Lament wrote:U2 and Pearl Jam are two of the bands who I've followed down the absolute smallest of minute points at some time or other (and pretty consistently for over eighteen years). I don't really see a lot of similarities other than they're both popular rock bands. Their "legacies" and what's at stake moving forward with each of them, are actually very different.
BurtReynolds wrote:People remember Michael Jordan as the greatest basketball player in history. They've already forgotten about the last years in Washington when idiot sportswriters were whining about protecting his legacy. And in a hundred years, no one will remember Michael Jordan at all.
This. So much. Every time the Stones go away for a few years it becomes ok again to be like "FROM 1968-1972 THEY WERE BETTER THAN ANY BAND EVER." Whenever they stop for good, the next generation of people who get into them isn't gonna care that they went on into the 2010's. They're gonna care about the handful of records they made that reside in the absolute elite echelon of modern popular music. Look at The Who, they made some really patchy, borderline questionable work post-Who By Numbers (which, while artistically appreciated now, was not at the time). But when some 16 year old discovers them for the first time (including myself back in the day), his (or her) initial reaction isn't "Man, Quadrophenia and The Who Sell Out and Who's Next seem way less awesome cause Face Dances sucks." Some 16 year old in 2025 who stumbles across Vitalogy or No Code and has his or her mind blown isn't gonna then be like "But wait, Backspacer sucks. Now I don't enjoy those other records. Damn."
I think this is pretty spot on, and ties back into the deterioration of the "monoculture," which many of us here grew up in and which is part of what made Pearl Jam huge, once upon a time. To some extent, that may become one of their legacies--being one of the last huge rock bands from the era of monoculture. Those days when a rock singer could be on the cover of Time magazine. When there was enough of a culture that there was something like Time magazine.

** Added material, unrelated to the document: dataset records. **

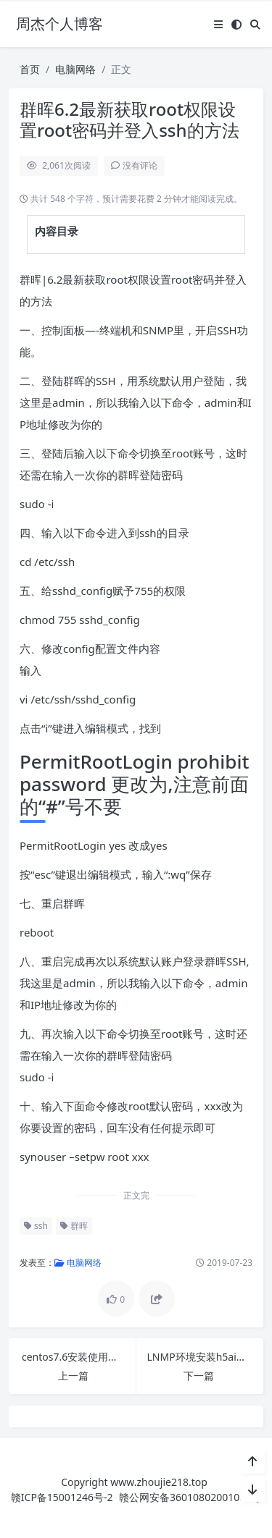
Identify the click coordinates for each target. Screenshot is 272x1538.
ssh (36, 1226)
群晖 (74, 1226)
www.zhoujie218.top (158, 1482)
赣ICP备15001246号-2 (62, 1497)
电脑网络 (75, 69)
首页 (30, 69)
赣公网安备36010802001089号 (190, 1497)
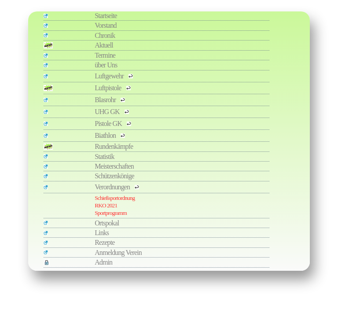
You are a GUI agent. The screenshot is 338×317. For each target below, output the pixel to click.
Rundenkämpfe (114, 146)
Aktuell (104, 45)
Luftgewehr (110, 76)
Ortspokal (107, 223)
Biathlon (106, 135)
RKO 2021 (106, 205)
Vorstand (105, 25)
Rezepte (104, 242)
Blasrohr (106, 99)
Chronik (105, 35)
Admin (103, 262)
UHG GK (108, 111)
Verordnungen (113, 187)
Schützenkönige (114, 176)
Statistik (104, 156)
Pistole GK (109, 123)
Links (102, 232)
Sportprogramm (111, 213)
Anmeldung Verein (118, 252)
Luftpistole (108, 88)
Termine (105, 55)
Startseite (106, 15)
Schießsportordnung (115, 198)
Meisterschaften (114, 166)
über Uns (106, 65)
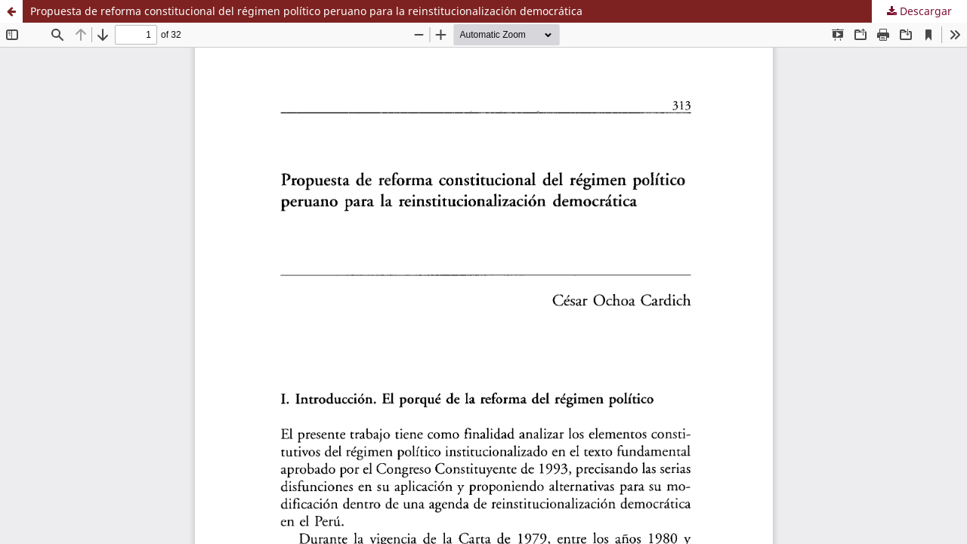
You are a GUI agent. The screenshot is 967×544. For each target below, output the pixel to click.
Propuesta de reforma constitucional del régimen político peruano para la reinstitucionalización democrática (306, 11)
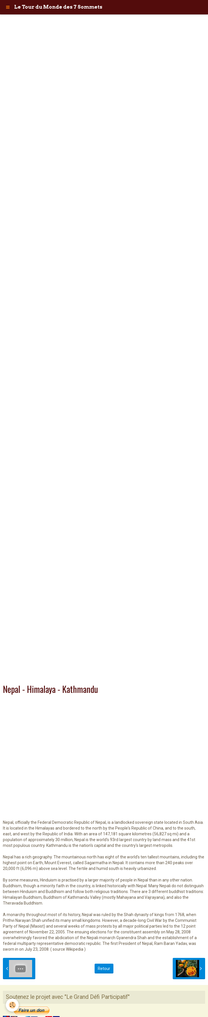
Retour (104, 968)
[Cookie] (12, 1005)
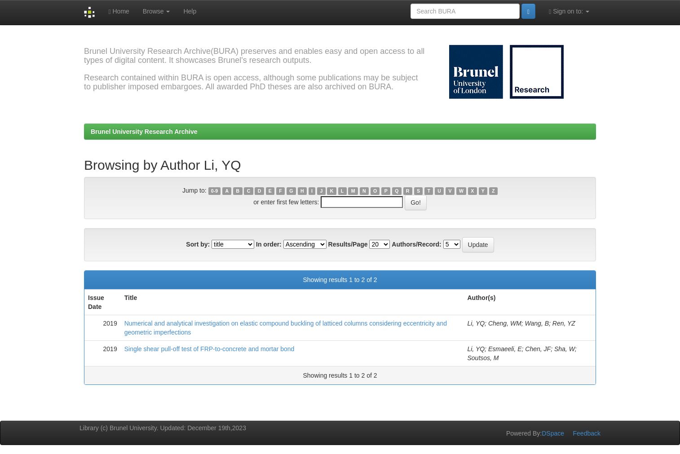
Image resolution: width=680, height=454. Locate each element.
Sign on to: (569, 11)
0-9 (214, 191)
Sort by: (198, 244)
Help (189, 11)
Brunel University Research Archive (144, 131)
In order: (269, 244)
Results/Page (348, 244)
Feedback (587, 433)
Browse (156, 11)
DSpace (553, 433)
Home (118, 11)
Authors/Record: (416, 244)
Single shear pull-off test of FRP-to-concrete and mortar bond (209, 349)
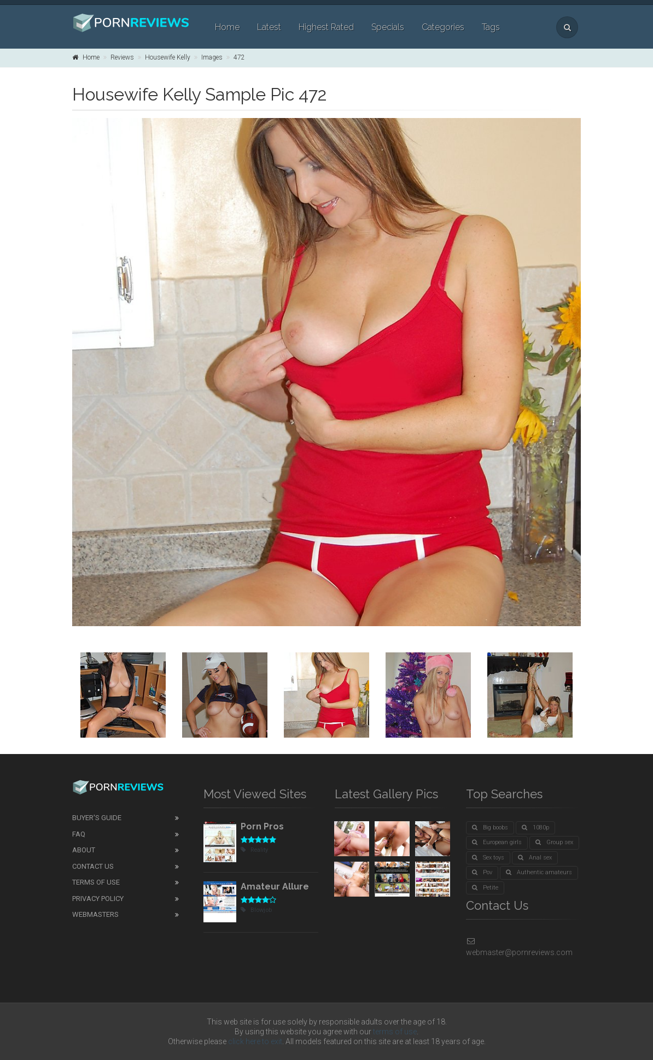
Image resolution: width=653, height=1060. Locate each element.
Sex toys (488, 857)
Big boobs (490, 827)
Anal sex (535, 857)
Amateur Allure (275, 886)
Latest (269, 27)
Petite (485, 887)
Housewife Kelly (167, 57)
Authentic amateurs (539, 872)
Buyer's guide (96, 818)
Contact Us (93, 866)
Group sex (554, 842)
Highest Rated (326, 27)
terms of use (395, 1031)
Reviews (122, 57)
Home (227, 27)
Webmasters (95, 914)
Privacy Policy (98, 898)
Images (212, 57)
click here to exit (255, 1041)
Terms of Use (96, 882)
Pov (482, 872)
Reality (254, 849)
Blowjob (256, 910)
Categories (443, 27)
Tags (491, 27)
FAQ (78, 834)
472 (239, 57)
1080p (535, 827)
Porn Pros (262, 826)
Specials (387, 27)
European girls (497, 842)
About (83, 850)
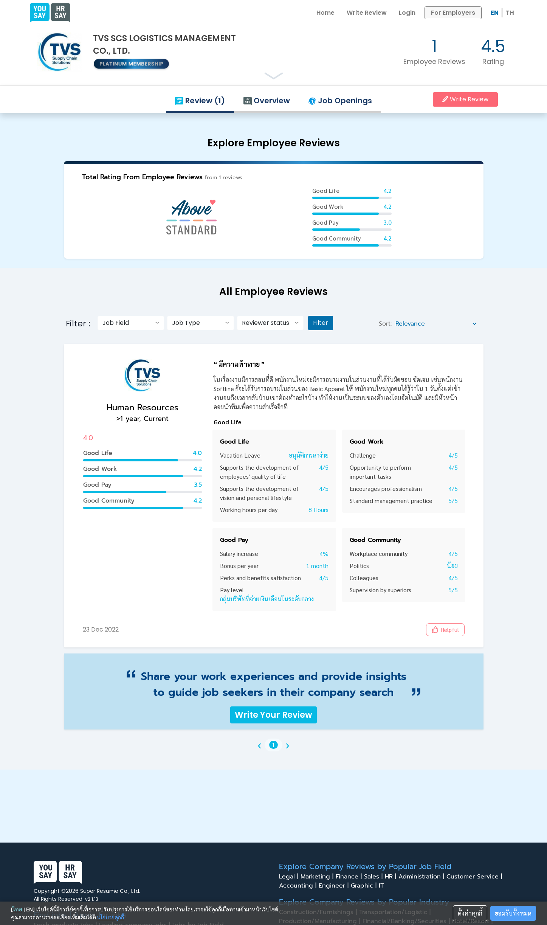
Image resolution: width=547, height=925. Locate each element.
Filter (320, 322)
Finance (350, 876)
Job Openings (340, 100)
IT (383, 885)
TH (509, 12)
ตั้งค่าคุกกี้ (470, 913)
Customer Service (475, 876)
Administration (422, 876)
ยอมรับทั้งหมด (513, 913)
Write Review (367, 12)
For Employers (453, 12)
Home (325, 12)
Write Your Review (273, 715)
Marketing (318, 876)
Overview (266, 100)
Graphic (365, 885)
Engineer (335, 885)
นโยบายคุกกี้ (110, 917)
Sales (374, 876)
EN (495, 12)
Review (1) (200, 100)
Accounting (299, 885)
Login (407, 12)
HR (391, 876)
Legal (290, 876)
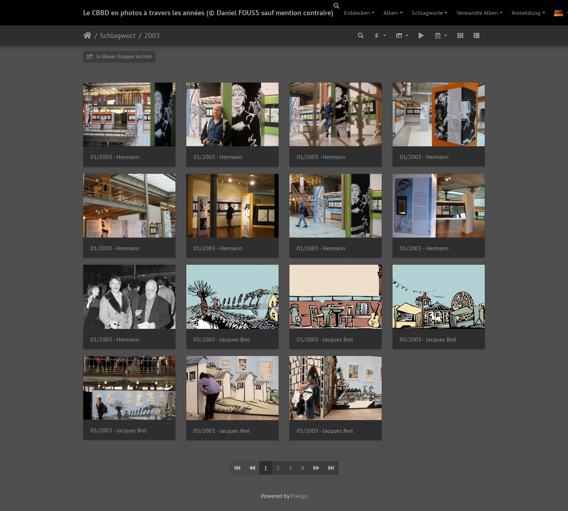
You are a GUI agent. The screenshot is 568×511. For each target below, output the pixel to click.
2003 (152, 35)
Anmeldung (526, 12)
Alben (390, 12)
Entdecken (357, 12)
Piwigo (299, 495)
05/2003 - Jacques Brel (222, 339)
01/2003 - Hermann (114, 157)
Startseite (87, 35)
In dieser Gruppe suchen (119, 56)
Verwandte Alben (477, 12)
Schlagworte (427, 12)
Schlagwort (118, 35)
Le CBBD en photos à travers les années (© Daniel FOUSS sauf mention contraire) (208, 12)
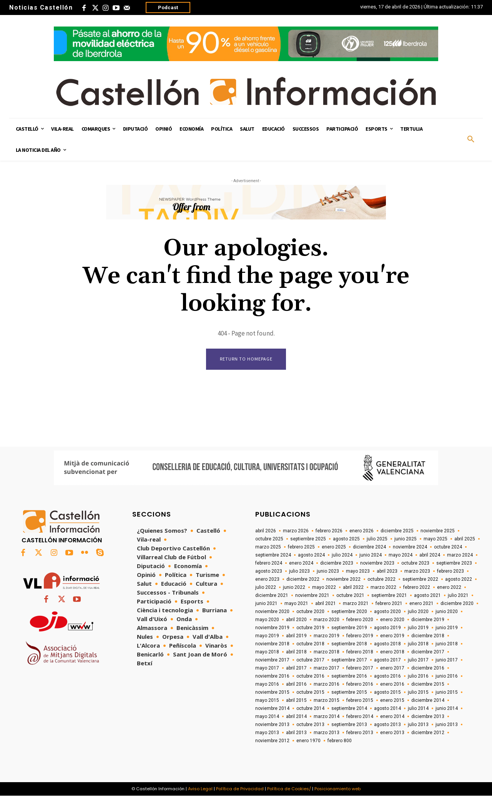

As for music, bad albums aren't going to tarnish what they did in the early 90s. I also don't think their legacy is confined to Ten. Betterman alone is enough to ensure that. But moreover, I don't think anyone is likely to remember them based on albums anyway. They'll remember the band that had Betterman, and Alive, and Even Flow, and Jeremy, and Black, and Daughter. Those are the songs I still hear on the radio and I expect them to persist.